We will now relate \mathsf{gap}(G) to the L_1-distortion of the geometries that G supports. Any set of non-negative weights w : E \to \mathbb R_+ on the edges of G gives rise to a distance \mathrm{dist}_w on V defined by taking shortest-paths. Define c_1(G) to be the maximum of c_1(V, \mathrm{dist}_w) as w ranges over all such weightings. (Strictly speaking, \mathrm{dist}_w is only a pseudometric.)

Here is the beautiful connection referred to previously (see this for a complete proof).

Theorem (Linial-London-Rabinovich, Aumann-Rabani): For any graph G, \mathsf{gap}(G) = c_1(G).

Metric obstructions. To give an idea of why the theorem is true, we mention two facts. It is rather obvious how a cut obstructs a flow. A more general type of obstruction is given by a metric \mathrm{dist} on V. For any valid flow F,

\displaystyle \mathsf{val}(F) \leq \frac{\sum_{xy \in E} \mathsf{cap}(x,y)\,\mathrm{dist}(x,y)}{\sum_{x,y \in V} \mathsf{dem}(x,y)\,\mathrm{dist}(x,y)} (2)

☆ ☆ ☆

Instruction 1:
Repeat everything from "We will now" down to "only a pseudometric.)" in the passage on L_1-distortion, swapping "pseudometric" for "semimetric".

☆ ☆ ☆

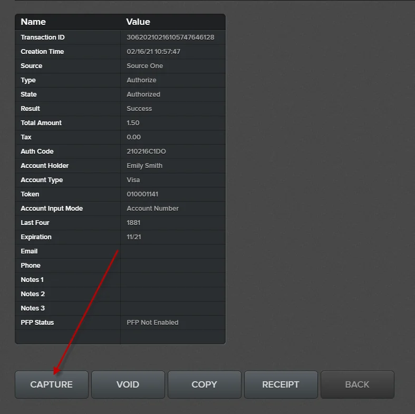Open the transaction RECEIPT
415x414 pixels.
pos(281,384)
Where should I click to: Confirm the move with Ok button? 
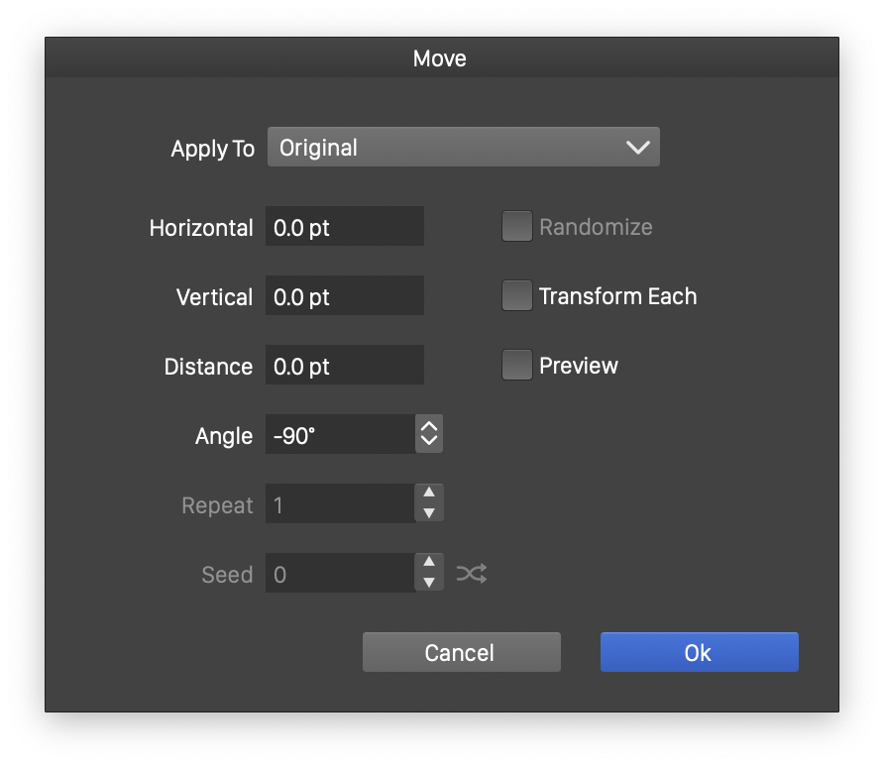[x=699, y=652]
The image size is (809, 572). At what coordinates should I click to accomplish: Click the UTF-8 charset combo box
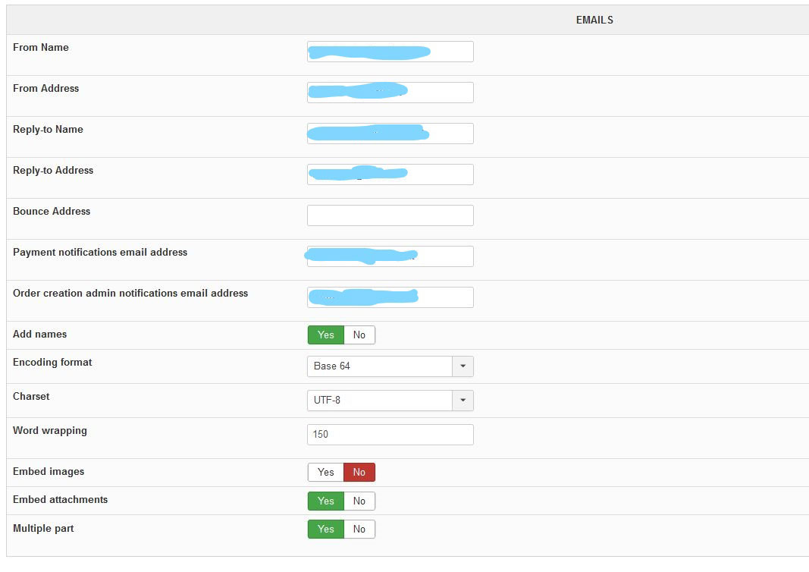[379, 401]
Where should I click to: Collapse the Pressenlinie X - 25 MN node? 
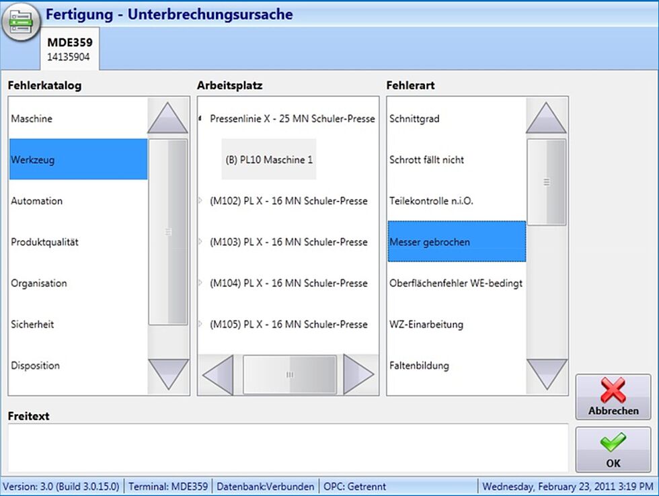tap(200, 119)
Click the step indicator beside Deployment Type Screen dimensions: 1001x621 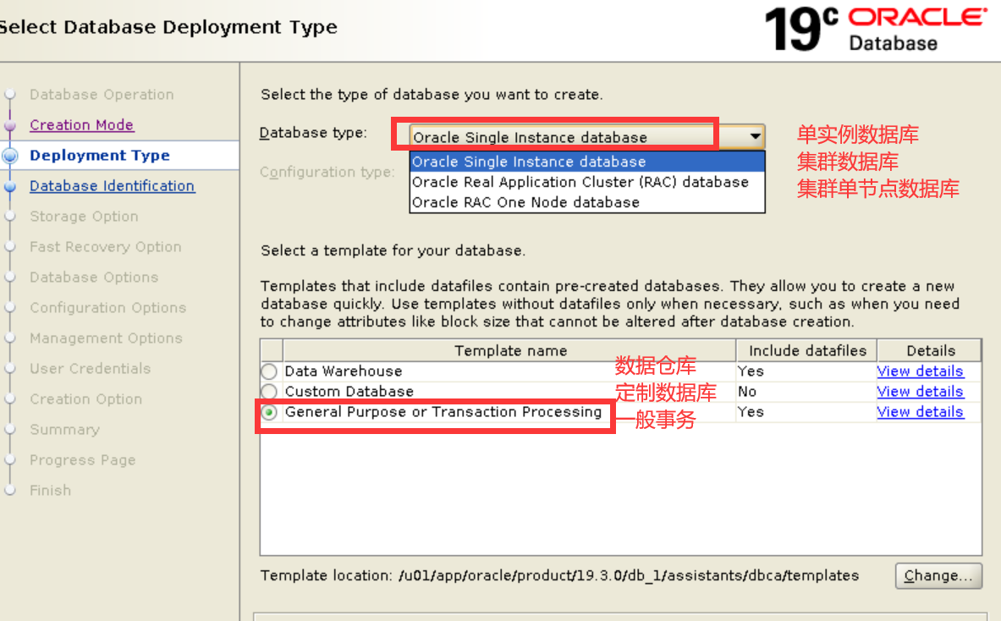click(x=8, y=155)
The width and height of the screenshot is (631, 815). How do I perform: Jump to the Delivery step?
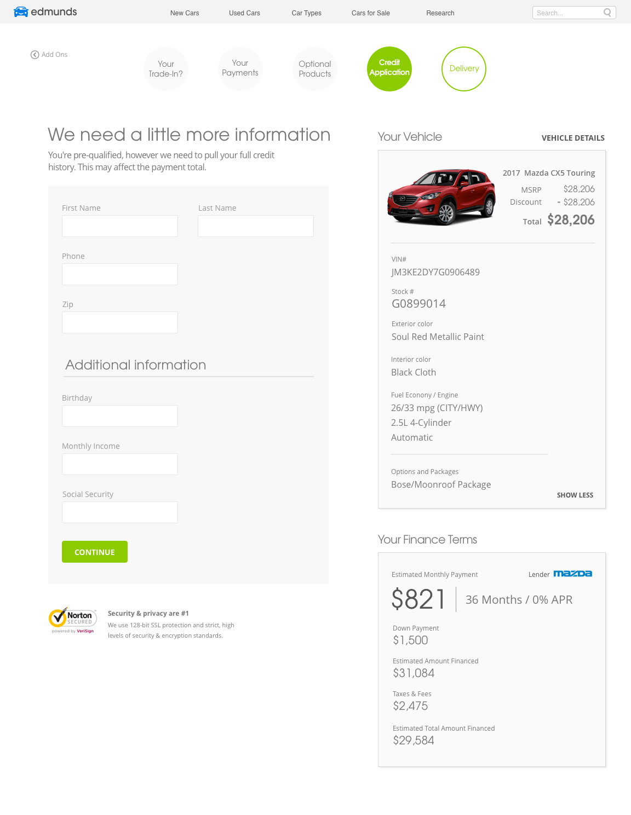pos(464,69)
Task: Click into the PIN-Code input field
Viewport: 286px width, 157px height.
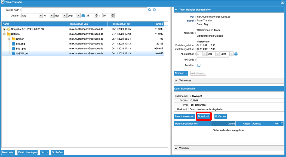Action: pyautogui.click(x=213, y=60)
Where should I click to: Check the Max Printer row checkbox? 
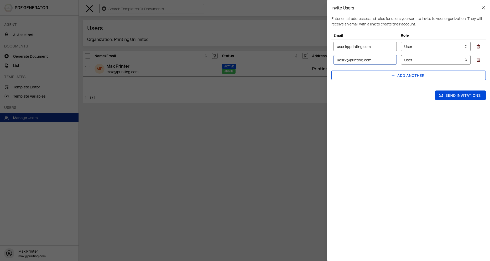[x=88, y=69]
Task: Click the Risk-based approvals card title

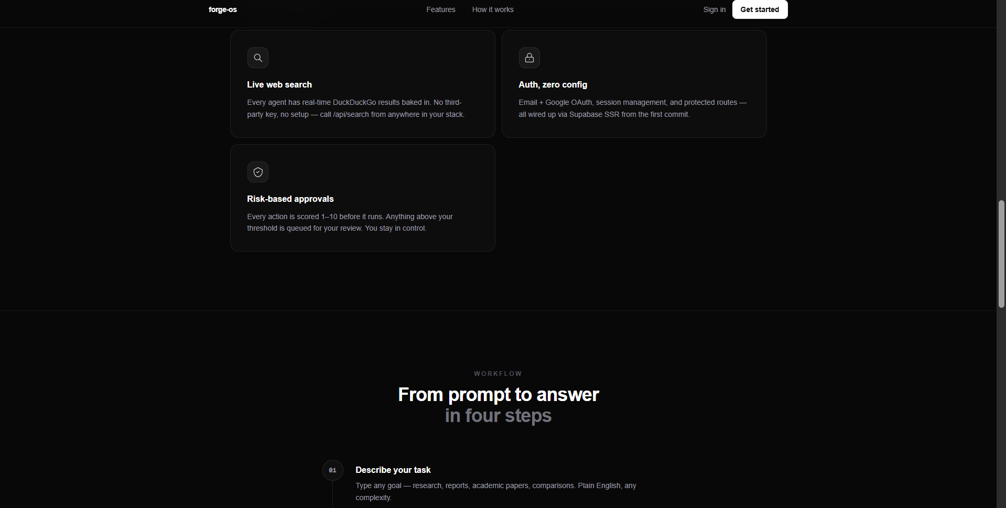Action: pos(290,199)
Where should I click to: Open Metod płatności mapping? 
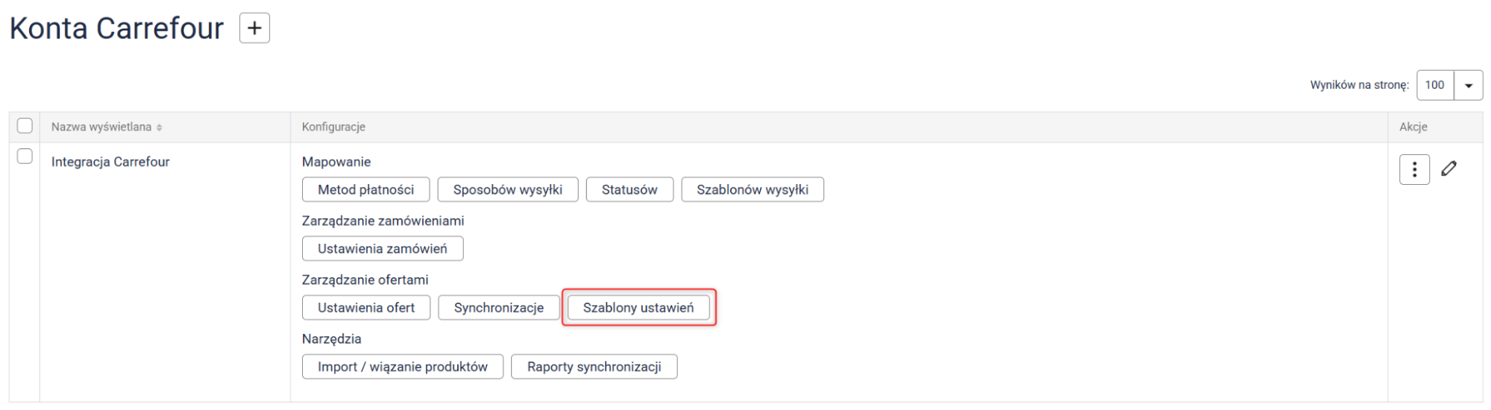pyautogui.click(x=365, y=189)
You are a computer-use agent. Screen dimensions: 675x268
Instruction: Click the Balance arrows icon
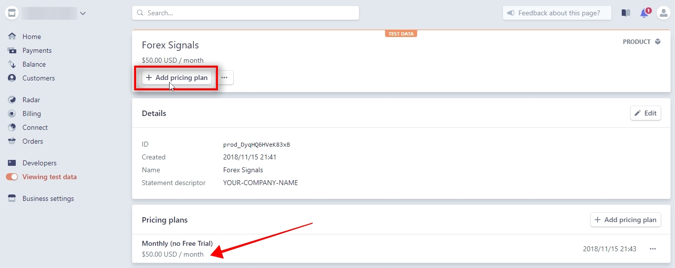tap(12, 64)
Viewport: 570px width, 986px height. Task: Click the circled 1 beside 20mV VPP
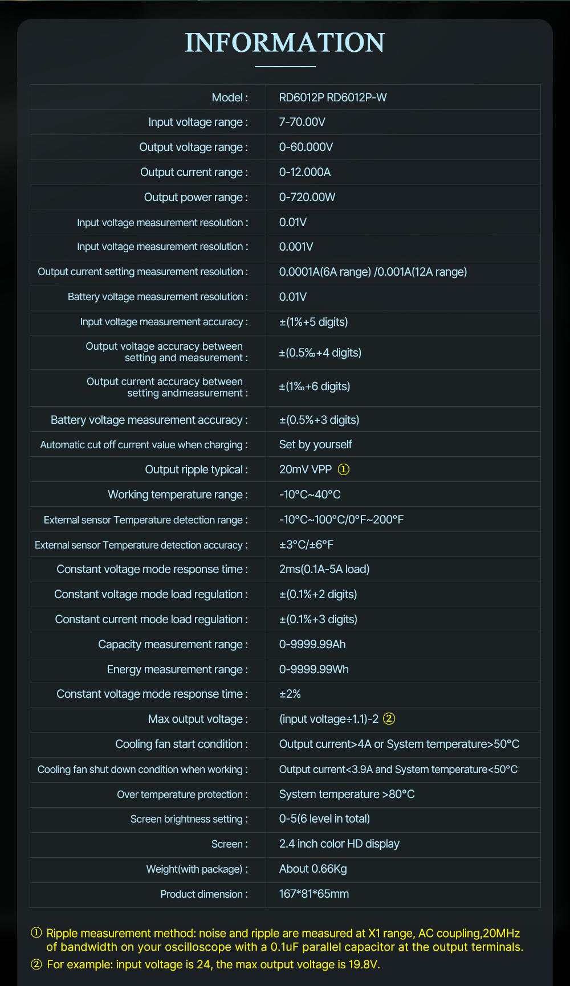coord(344,469)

☆ ☆ ☆

Instruction 2:
List every line of the records that contains the string "Where", matching case exactly.

Correct output 1:
We will now relate \mathsf{gap}(G) to the L_1-distortion of the geometries that G supports. Any set of non-negative weights w : E \to \mathbb R_+ on the edges of G gives rise to a distance \mathrm{dist}_w on V defined by taking shortest-paths. Define c_1(G) to be the maximum of c_1(V, \mathrm{dist}_w) as w ranges over all such weightings. (Strictly speaking, \mathrm{dist}_w is only a semimetric.)

Correct output 2:
Where should I click to: Confirm the move with Ok button? 
Where should I click to: Collapse the Pressenlinie X - 25 MN node? 
Where should I click to: Check the Max Printer row checkbox? 
Where should I click to: Open Metod płatności mapping? 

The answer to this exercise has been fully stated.